Sulla base di queste considerazioni, poiché sono in gioco non solo la dignità dell’insegnante, ma anche la civiltà del lavoro, il bene comune della scuola, il ruolo della cultura nella società, i valori della democrazia, il Collegio dei docenti esprime la propria opposizione alle due proposte di Legge, ricorda al governo che tagliare sull’istruzione è per un paese una scelta grave, perché significa rinunciare ad investire per il futuro, attua le seguenti azioni di protesta:
Blocco di tutte le attività del Piano dell’Offerta Formativa – POF –( ad eccezione dell’attività di orientamento in entrata) : funzioni strumentali, dipartimenti, coordinamenti di vario tipo, consigli di classe, consegna delle programmazioni didattiche, blocco dei viaggi di istruzione e delle uscite didattiche, blocco di tutte le attività extracurricolari, antimeridiane e pomeridiane, adozione dei libri di testo;
Settimana di “didattica essenziale” dal 05/11/2012 al 17/11/2012

  1. 12/11/2012: assemblea auto-convocata, in orario scolastico, aperta a genitori ed alunni;
  2. Riunione dei docenti il giorno Venerdì 16/11/2012 alle 14:30 per fare il punto della situazione e programmare l’eventuale prosecuzione dell’azione di protesta;
  3. Informazione in modo capillare durante la settimana attraverso diversi canali di comunicazione (comunicati stampa, documenti, etc);
  4. Utilizzo del sito web del Neumann esclusivamente per la diffusione di comunicazioni relative all’azione di protesta.
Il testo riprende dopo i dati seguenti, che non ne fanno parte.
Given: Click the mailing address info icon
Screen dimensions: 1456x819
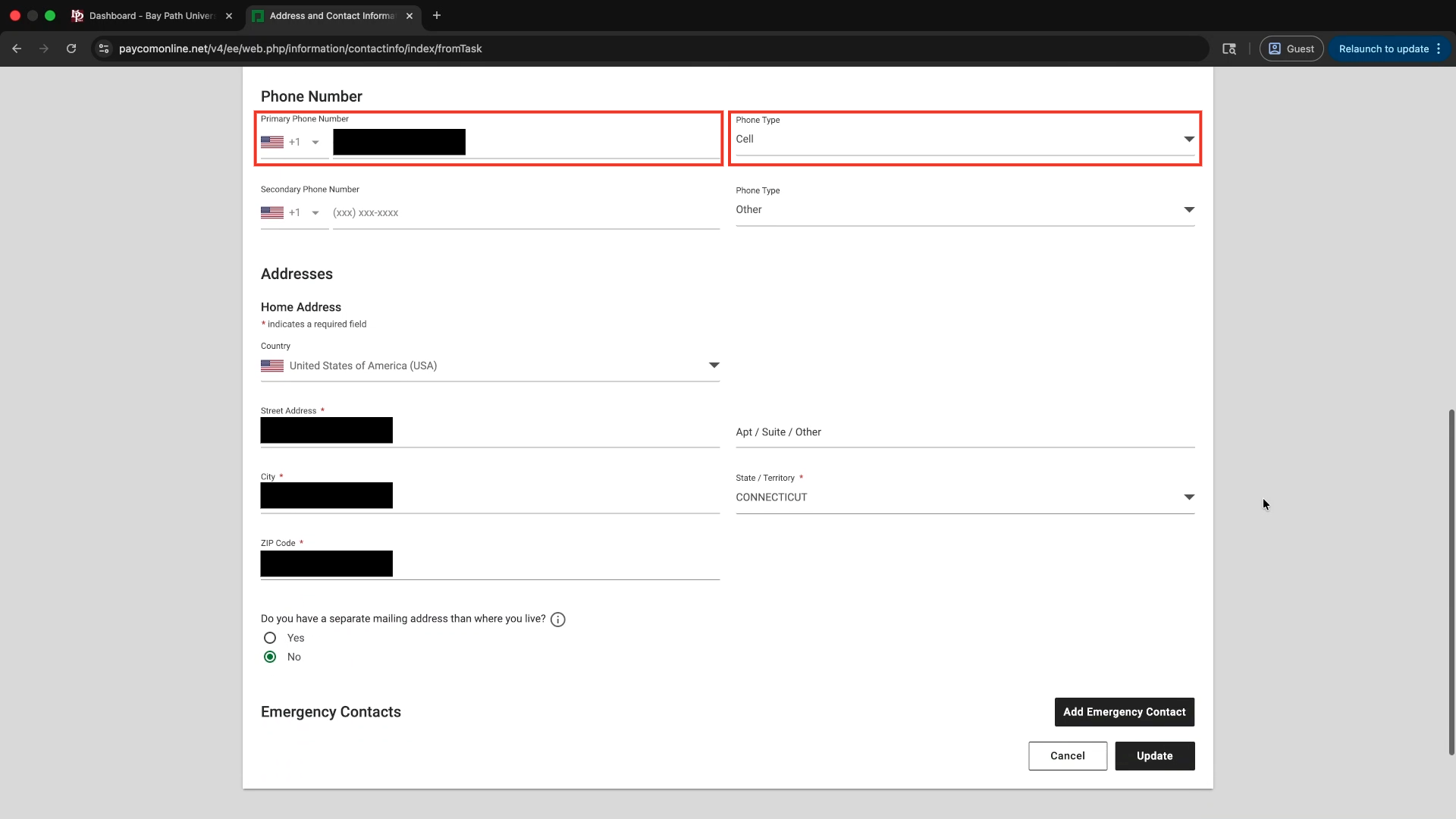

Il Collegio docenti invita tutto il personale ATA ad attenersi , come azione di protesta, al rispetto rigido del mansionario previsto dalle norme contrattuali.
Per salvaguardare la conoscenza quale bene comune e per restituire dignità al lavoro dopo anni di tagli e assenza di progetto educativo complessivo, si chiede la collaborazione di genitori e alunni alla nostra azione di protesta.